Exercise goal | Put the stretch of the material from the line that contains "Where should I click to: Click the" through the line that contains "Action: coord(239,86)" into a JSON list of strings, one per line, skipping blank lines. Omit the pictures from your answer.

(Pointing records for screenshots and pages)
# # # #

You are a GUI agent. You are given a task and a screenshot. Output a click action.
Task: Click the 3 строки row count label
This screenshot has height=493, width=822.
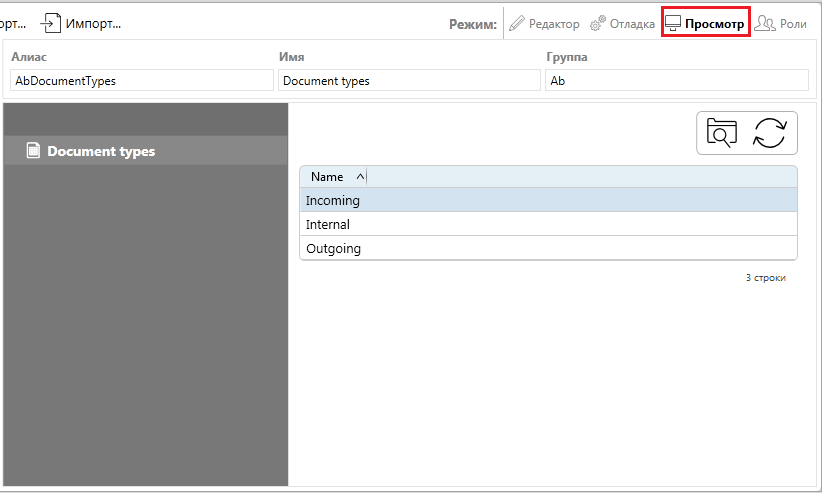tap(765, 278)
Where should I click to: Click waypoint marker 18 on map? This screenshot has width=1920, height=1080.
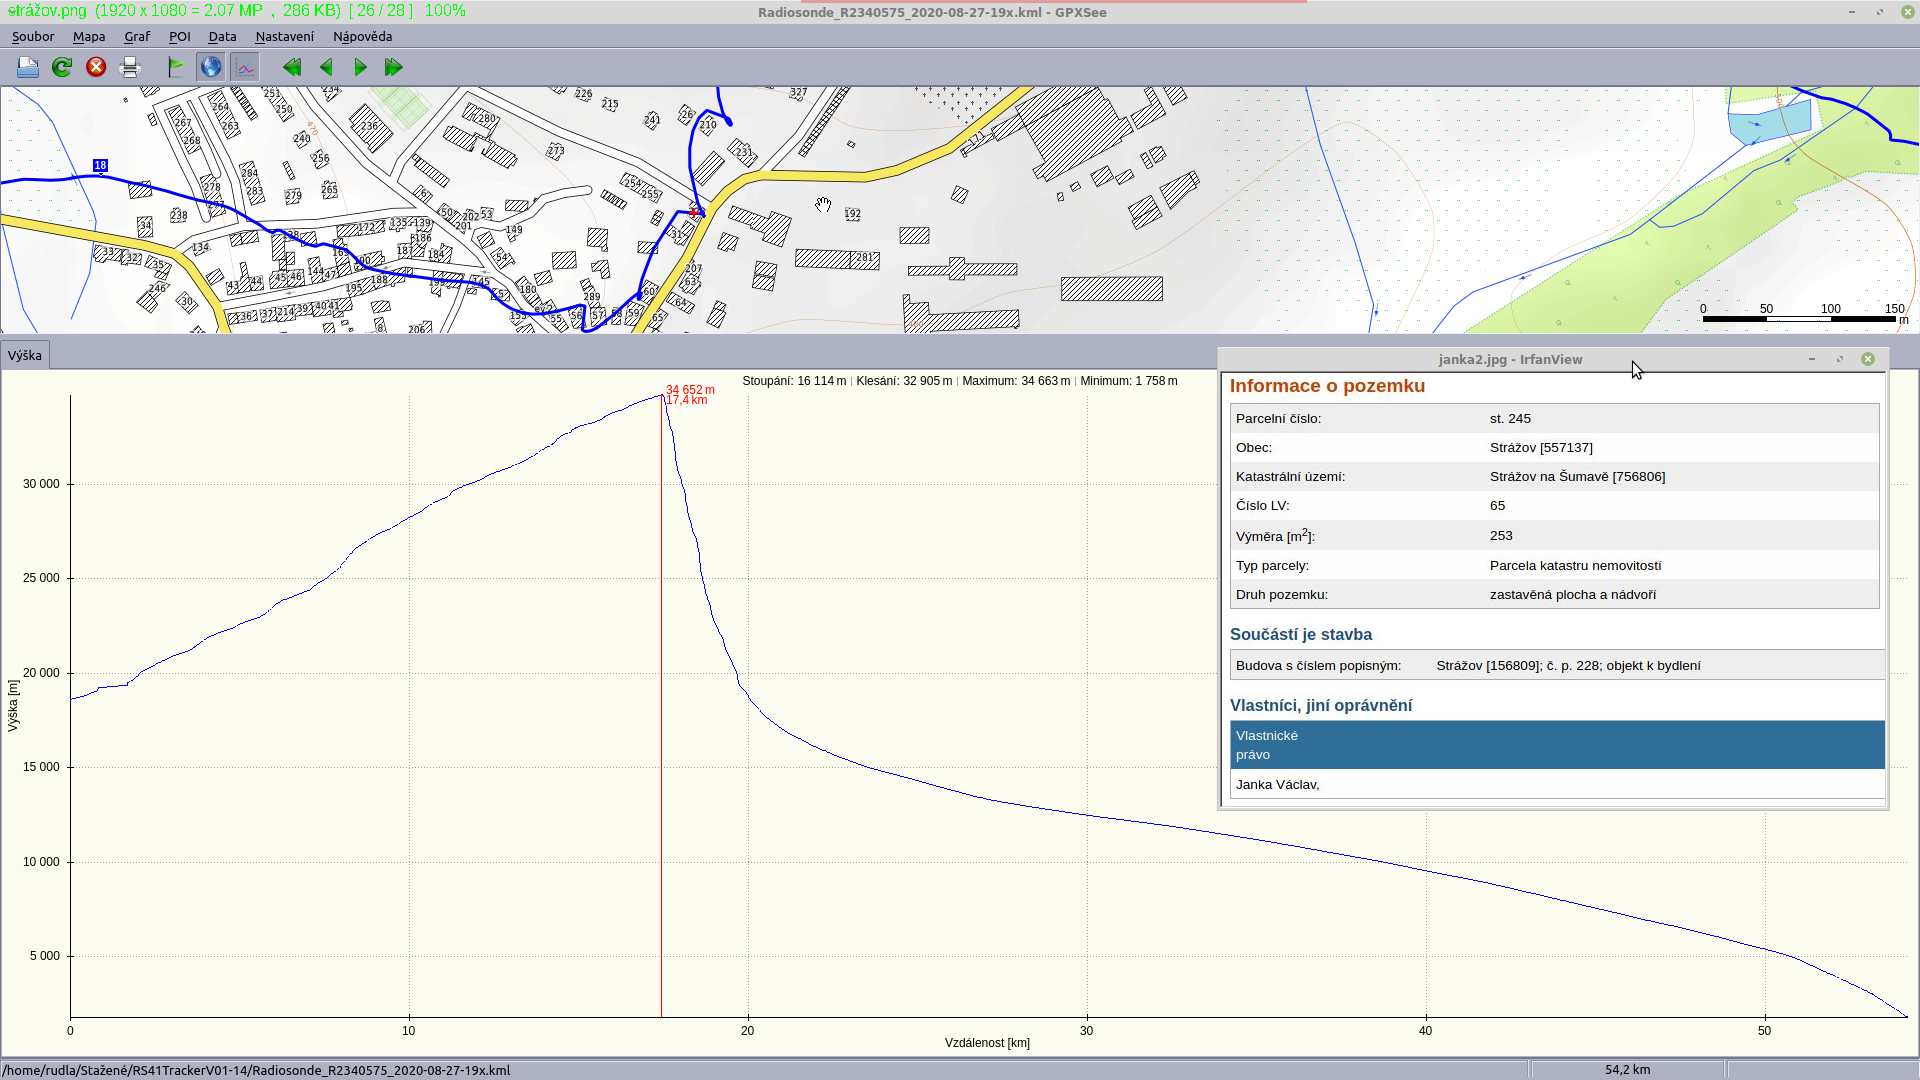tap(100, 165)
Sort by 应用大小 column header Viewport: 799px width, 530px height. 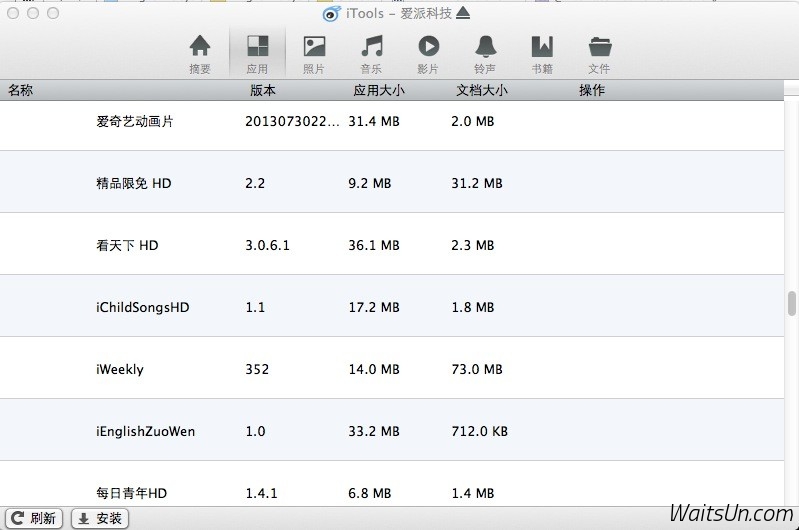(x=379, y=90)
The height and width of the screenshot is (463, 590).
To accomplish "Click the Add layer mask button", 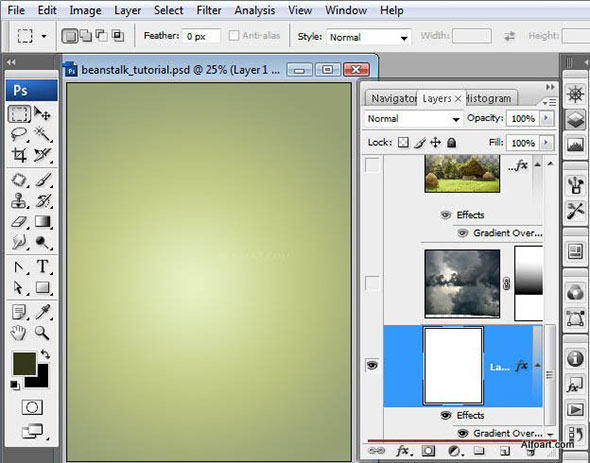I will pyautogui.click(x=428, y=451).
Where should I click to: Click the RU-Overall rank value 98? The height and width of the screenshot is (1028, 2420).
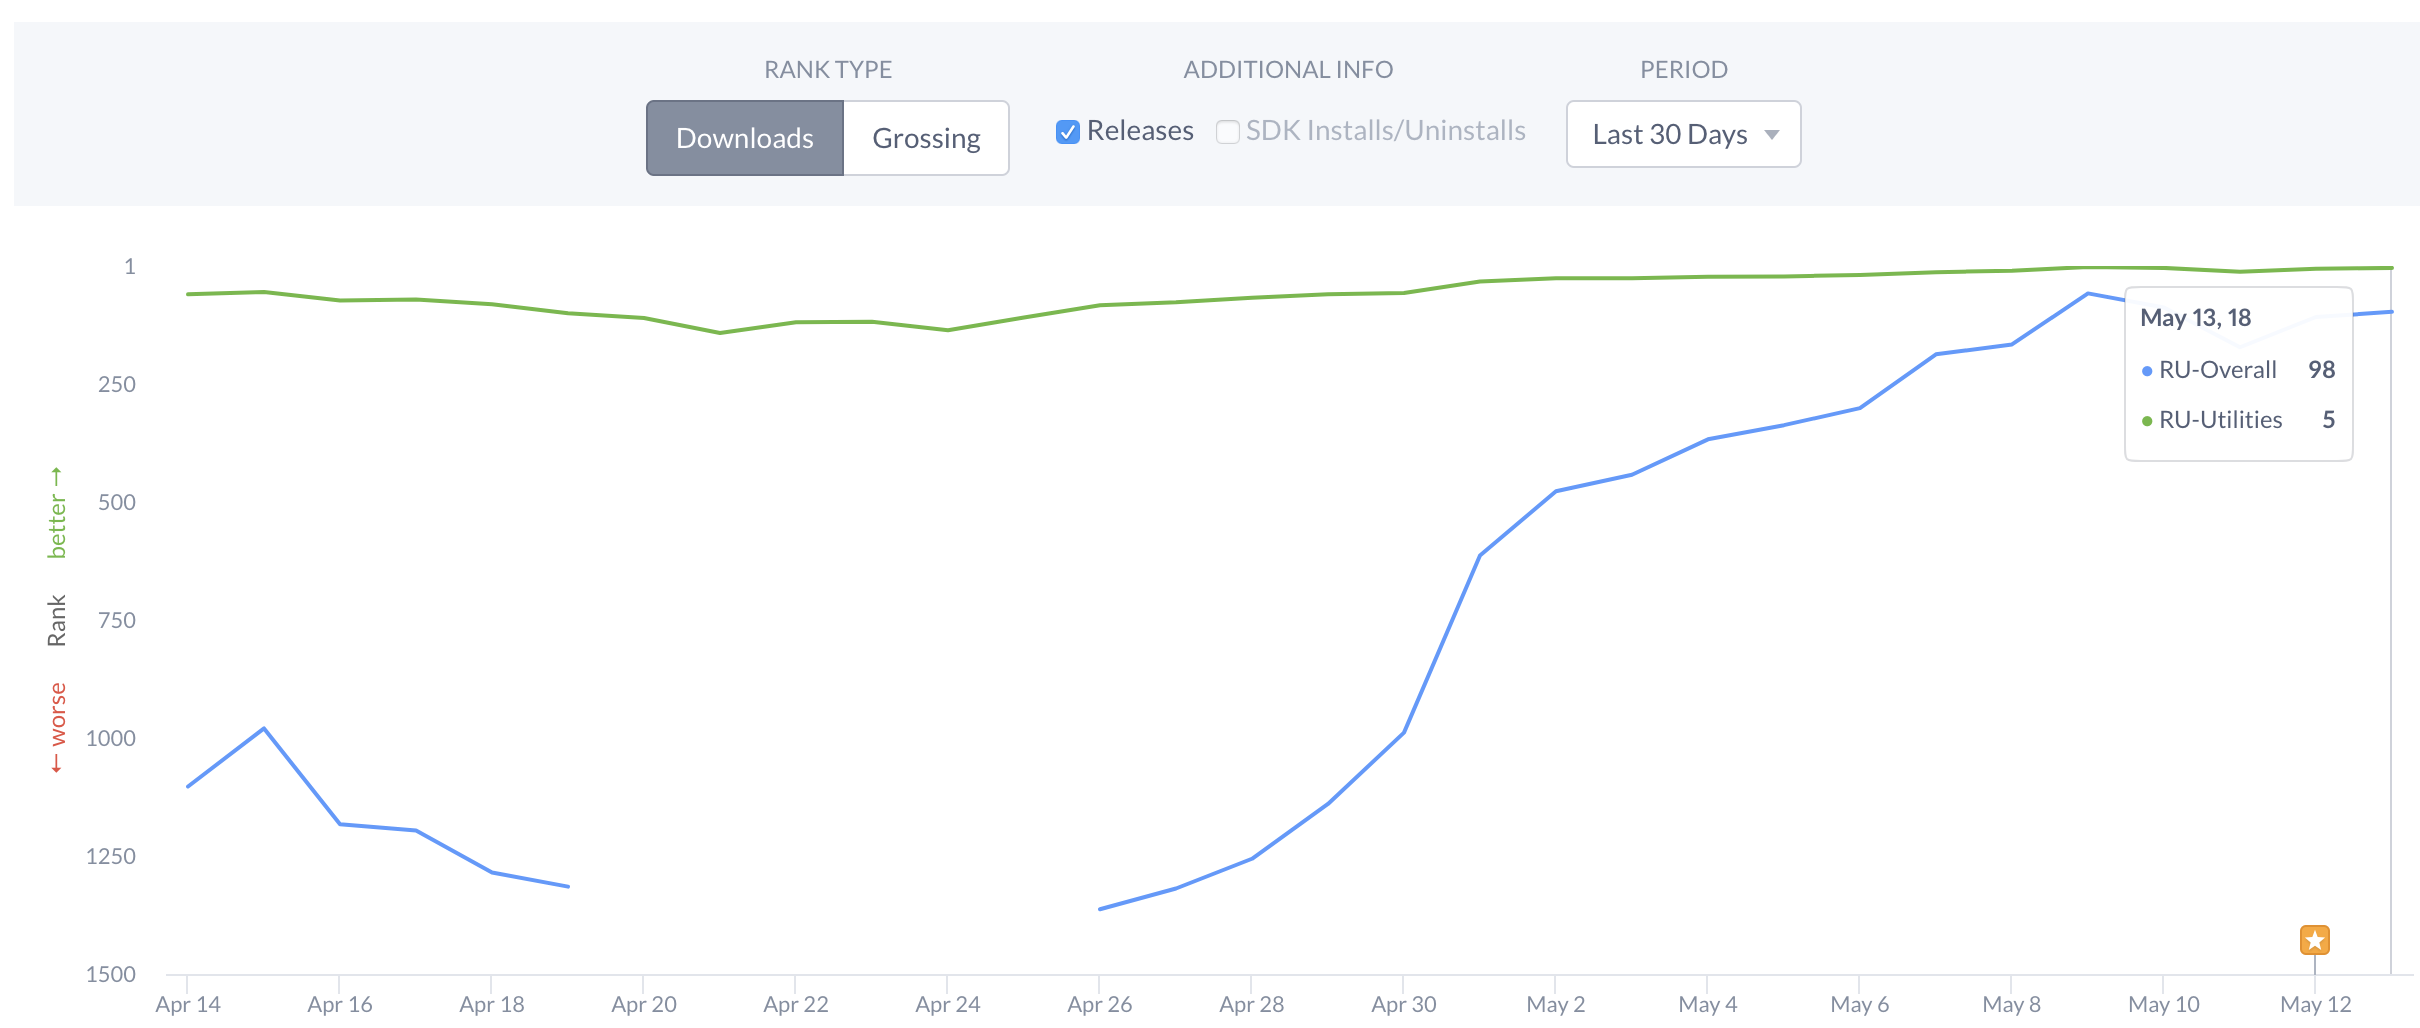(x=2321, y=370)
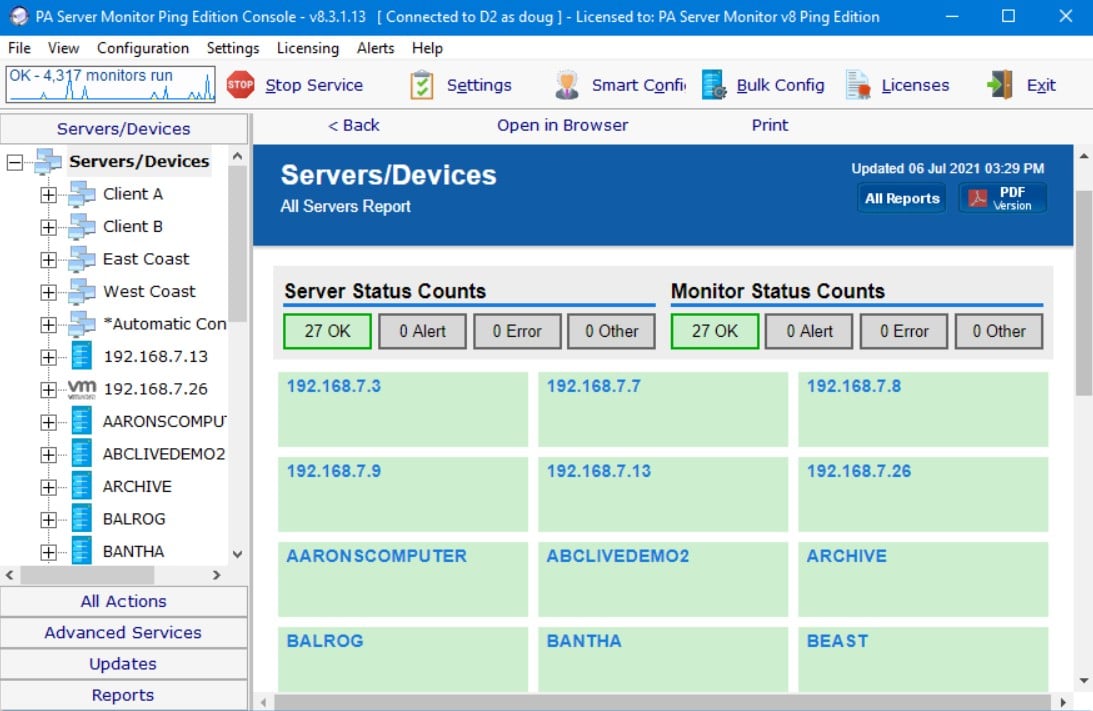
Task: Click the Stop Service stop-sign icon
Action: coord(239,86)
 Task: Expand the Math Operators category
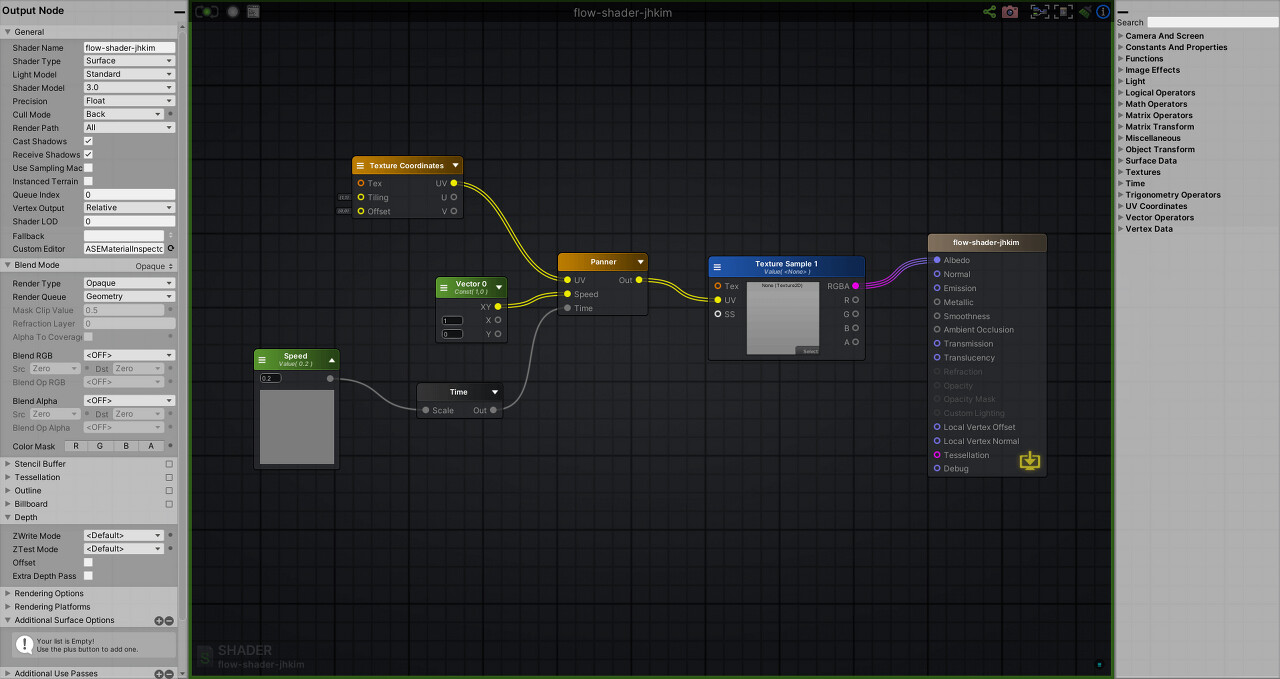(x=1156, y=104)
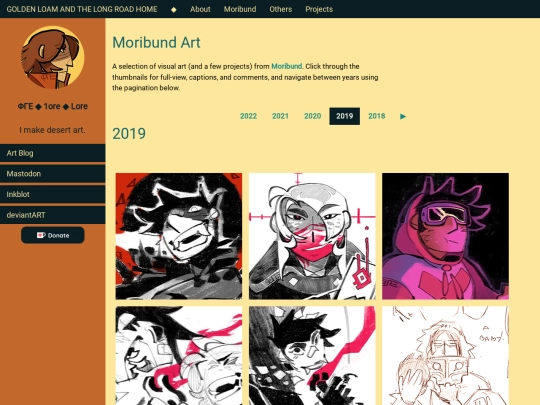Open the Inkblot sidebar link
The height and width of the screenshot is (405, 540).
[x=53, y=194]
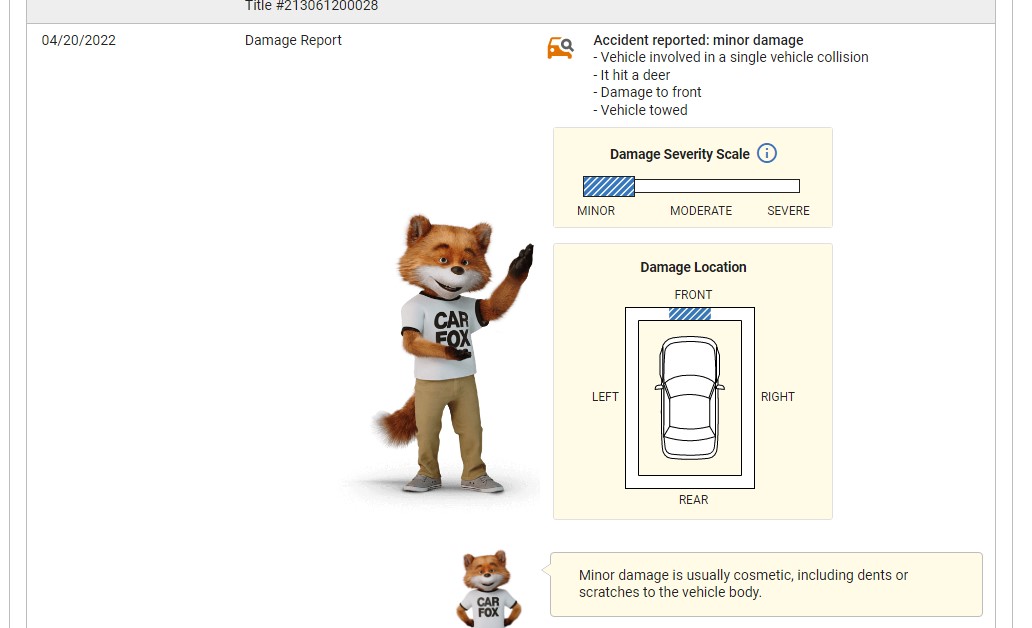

# # # #

Exercise result |
[
  "Where should I click to: Click the RU-Overall rank value 98? The height and width of the screenshot is (1028, 2420).",
  "(x=2321, y=370)",
  "Task: Click the Stop Service stop-sign icon",
  "Action: coord(239,86)"
]